WHAT IS ASKED:
Would you render the lines from the one containing "You are a GUI" through the last line as a Markdown table with the columns Row and Line, omitting blank lines and any pictures?

Records of locating words and elements
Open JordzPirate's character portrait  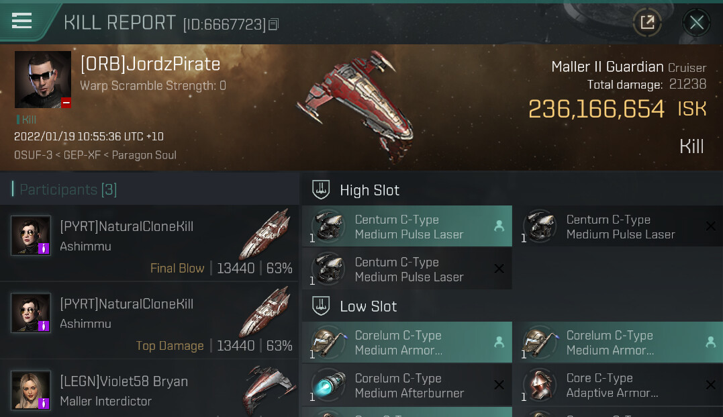[x=43, y=79]
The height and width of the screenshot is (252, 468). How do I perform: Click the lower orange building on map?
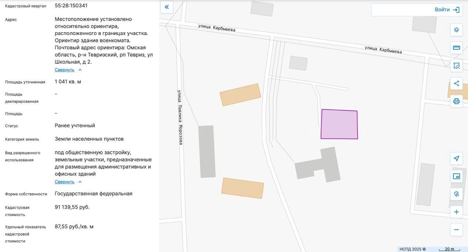pos(242,188)
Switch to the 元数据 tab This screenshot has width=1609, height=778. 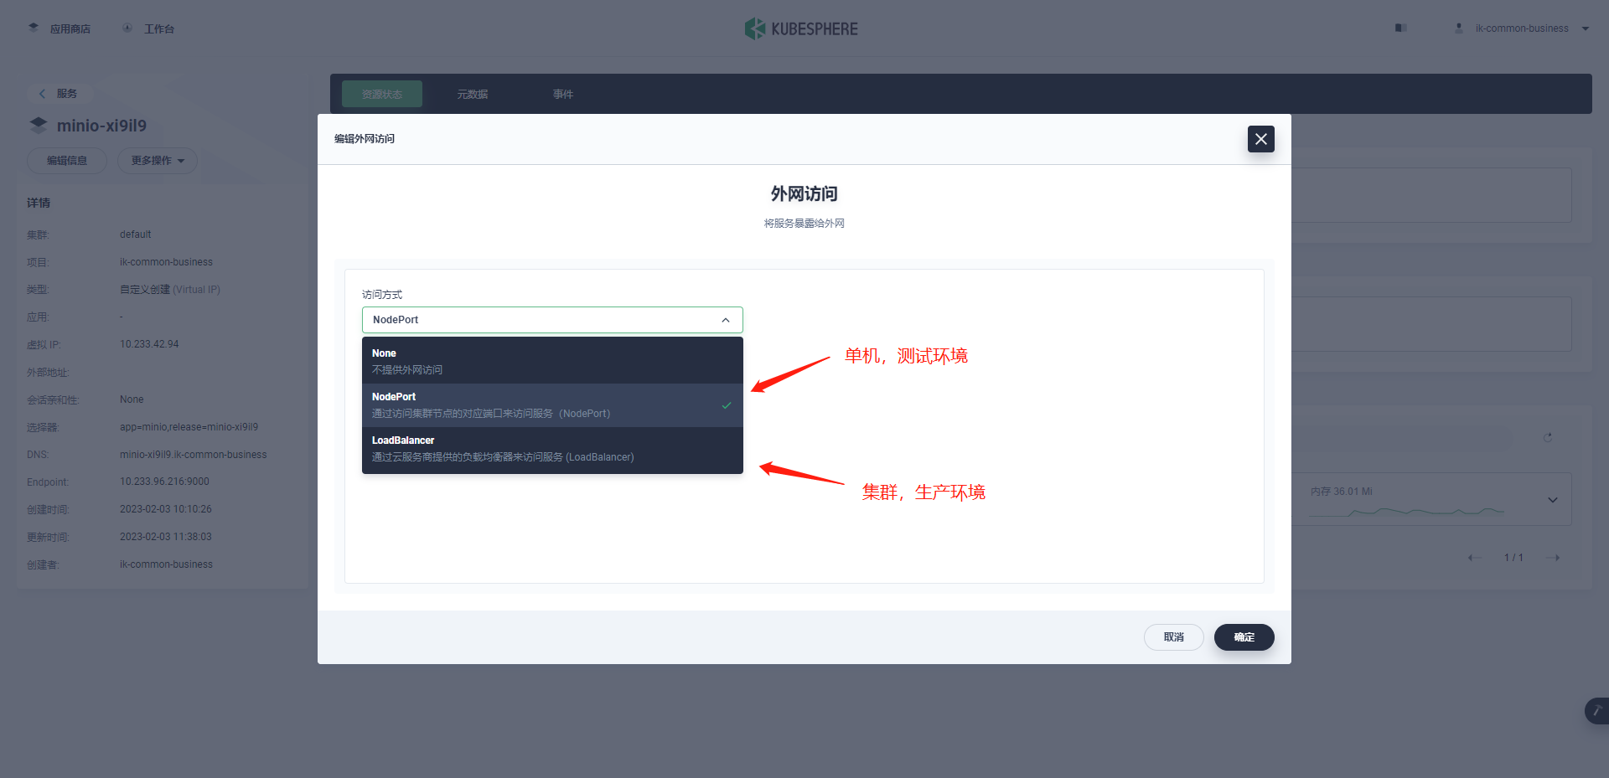point(472,93)
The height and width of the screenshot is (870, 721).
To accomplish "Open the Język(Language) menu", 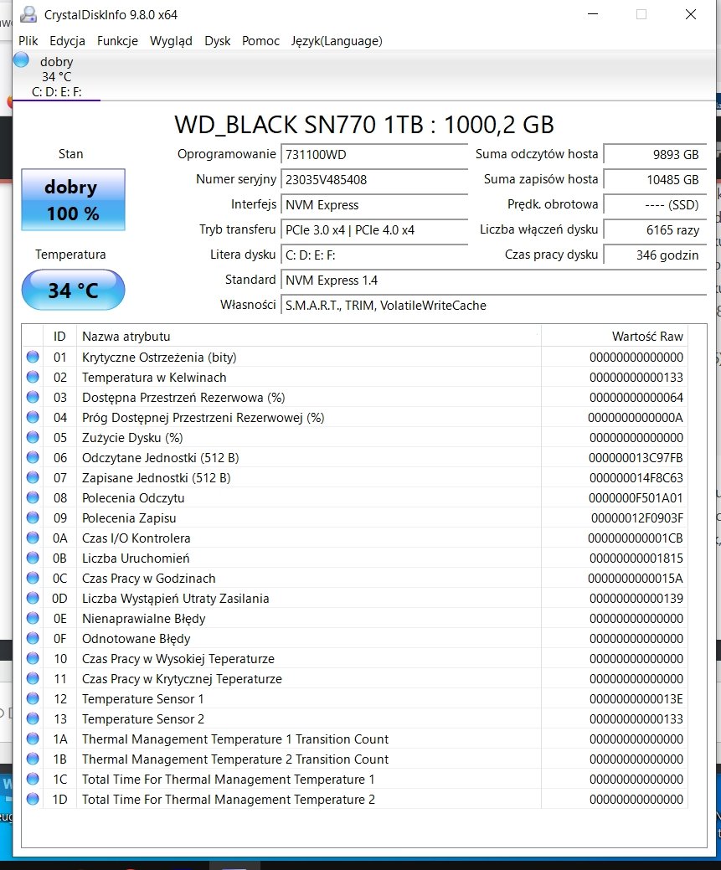I will [x=337, y=40].
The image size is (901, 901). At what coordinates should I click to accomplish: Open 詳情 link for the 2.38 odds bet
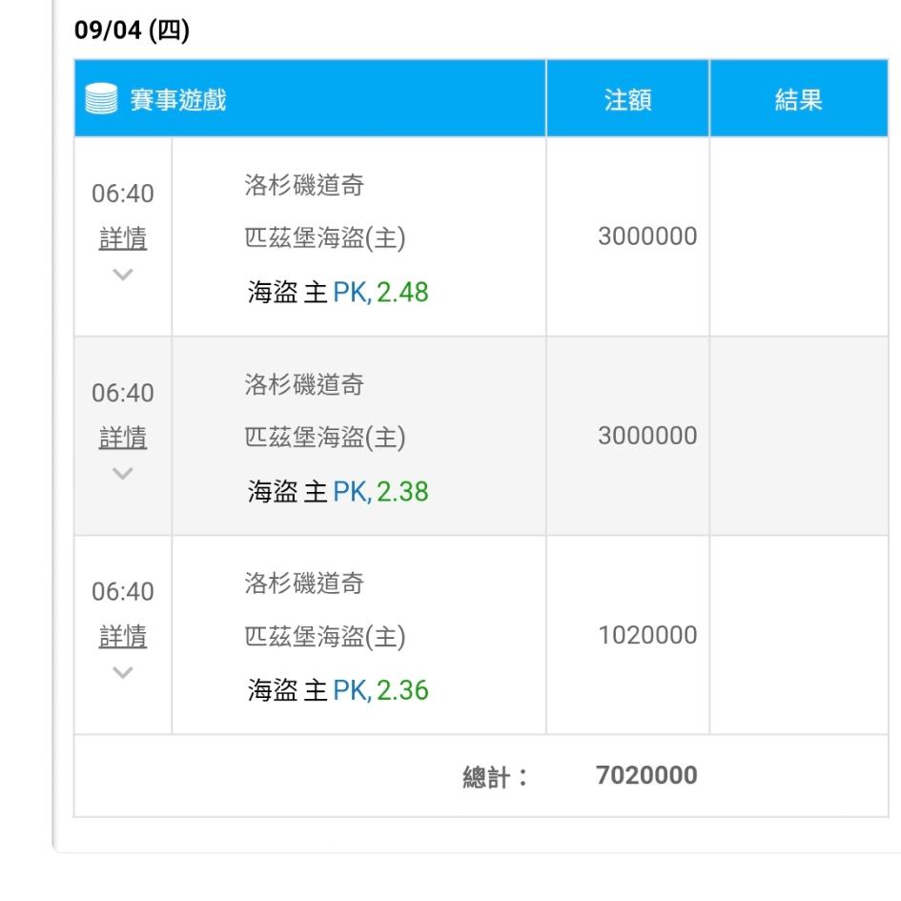[x=123, y=438]
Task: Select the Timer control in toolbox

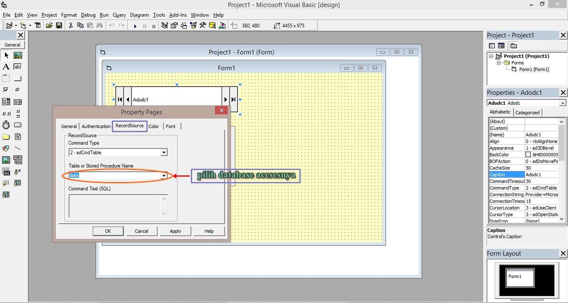Action: click(6, 125)
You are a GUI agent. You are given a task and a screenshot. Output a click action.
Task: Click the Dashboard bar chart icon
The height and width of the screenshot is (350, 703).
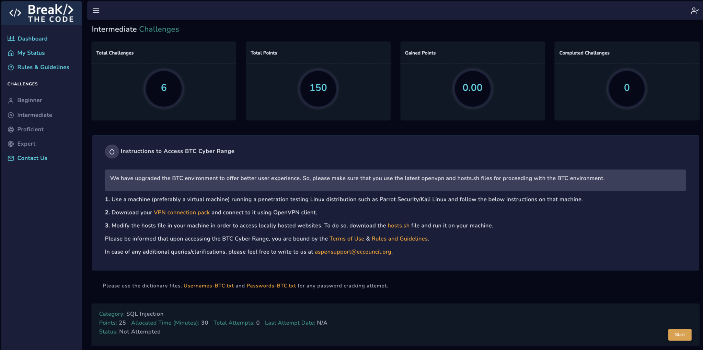point(11,38)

CORRECT ANSWER:
| Row | Line |
|---|---|
| 1 | You are a GUI agent. You are given a task and a screenshot. Output a click action. |
| 2 | Task: Click the Dashboard bar chart icon |
| 3 | The height and width of the screenshot is (350, 703). |
| 4 | point(11,38) |